Como a situação da pandemia causada pelo coronavírus nos Estados Unidos é tão crítica como no Brasil, o que se espera é que haja uma reação em cadeia. Agora, John Fithian, chefe da Associação Nacional de Proprietários de Cinemas dos Estados Unidos está se opondo à decisão dos estúdios. “Os distribuidores devem manter suas datas e lançar seus filmes, porque não há garantia de que mais mercados serão abertos ainda este ano”, disse Fithian à Variety. “Até que exista uma vacina amplamente disponível, não haverá 100% dos mercados abertos. Por isso, os filmes devem ser lançados em mercados onde é seguro e legal liberá-los, e isso representa cerca de 85% dos mercados nos EUA e ainda mais globalmente”, disparou.

“Eles devem lançar seus filmes e lidar com essa nova normalidade. Os estúdios podem não ganhar a mesma quantia que antes, mas se eles não começarem a distribuir filmes, haverá um grande buraco neste negócio que fatura 42 bilhões de dólares ao ano. A maioria das empresas aceitaria 85% disso em vez de zero, o que acontecerá se eles aguardarem a abertura de todos os mercados”, completou.

Segundo Fithian, a mídia tratou os cinemas de maneira injusta, e que as redes estão se esforçando para manter seus assentos higienizados. “Eu acho que a cobertura foi confusa.
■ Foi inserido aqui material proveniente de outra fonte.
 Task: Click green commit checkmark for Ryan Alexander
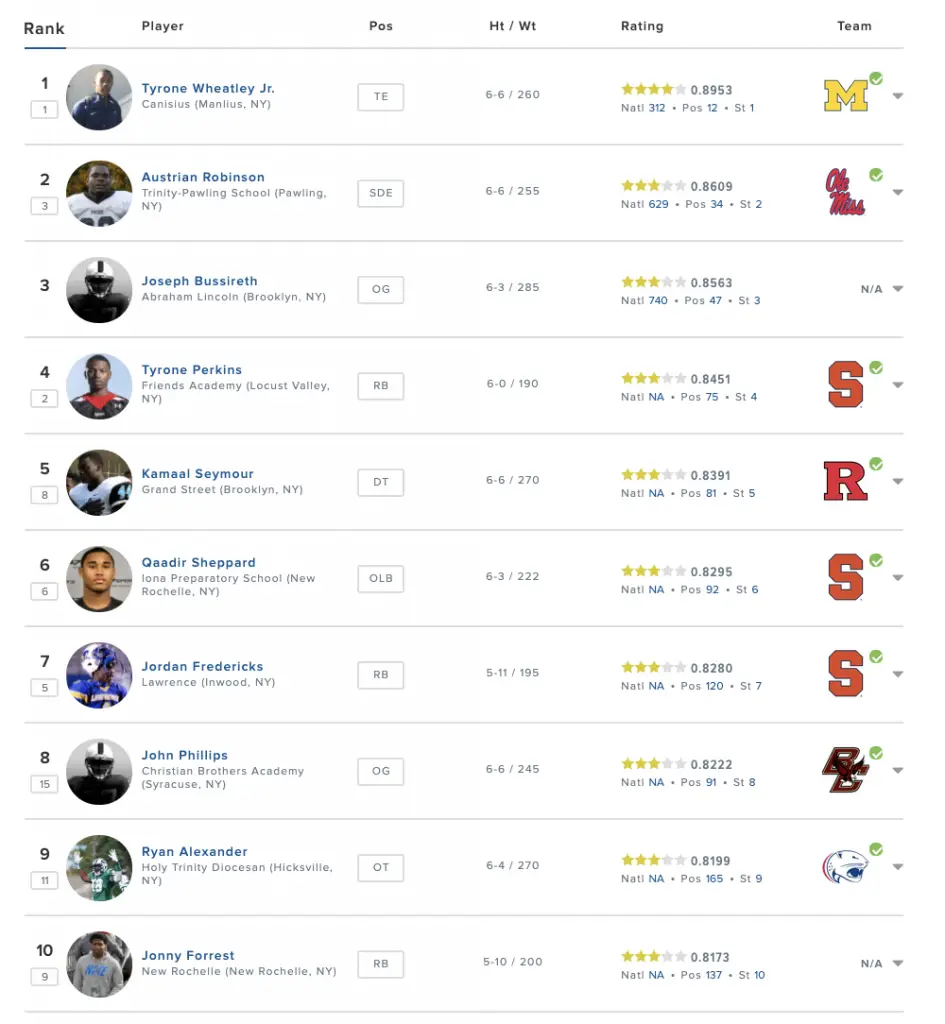click(x=876, y=850)
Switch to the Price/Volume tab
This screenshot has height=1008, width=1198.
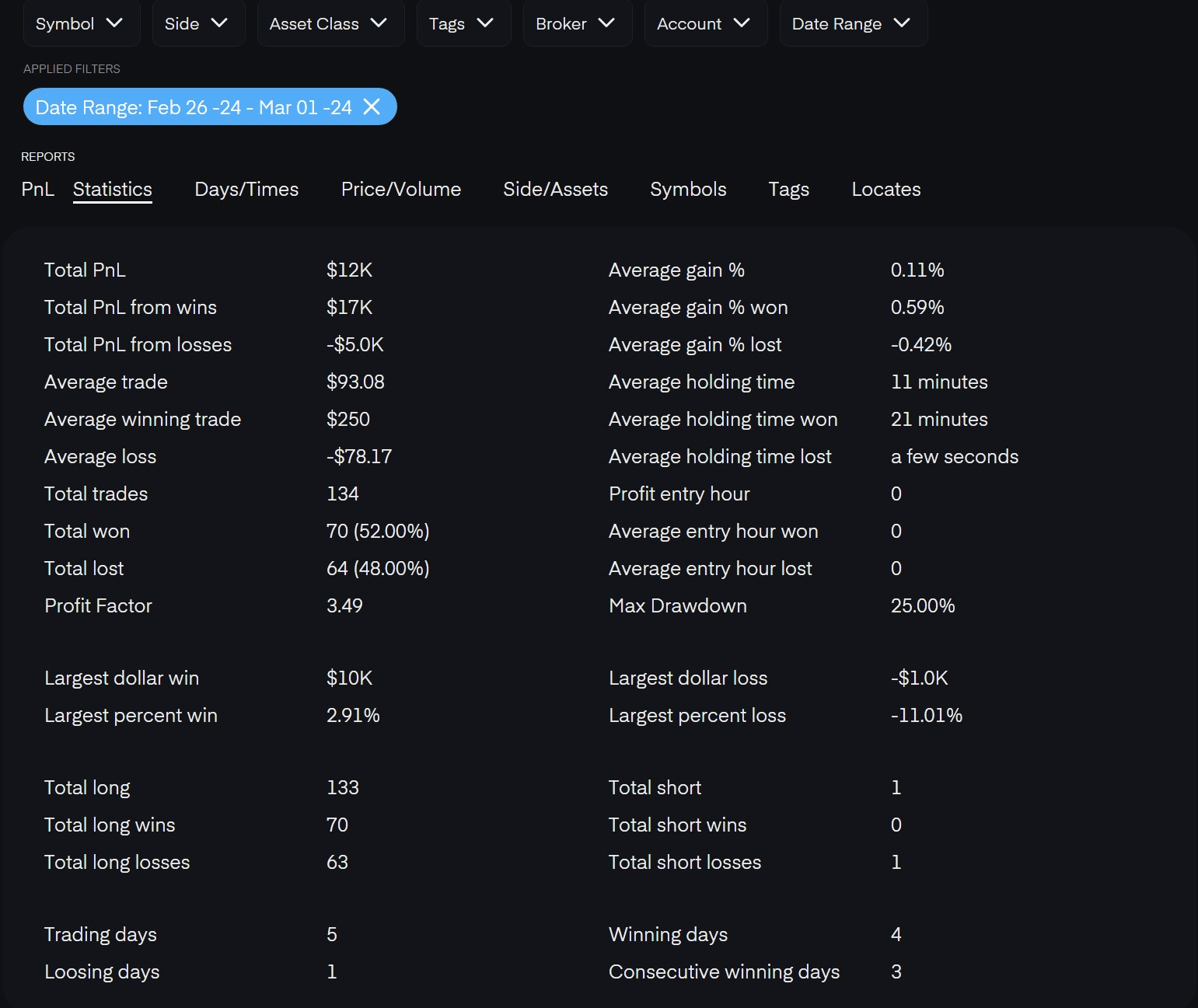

Antes de tudo, ao longo de tudo isso, nossa maior preocupação tem sido os níveis de risco associados à exibição nos cinemas. Demonstramos com a ciência e estabelecendo protocolos cuidadosos que as pessoas podem voltar aos cinemas com segurança. No entanto, a mídia prefere cobrir as notícias mais alarmistas sobre os níveis de risco”, completou.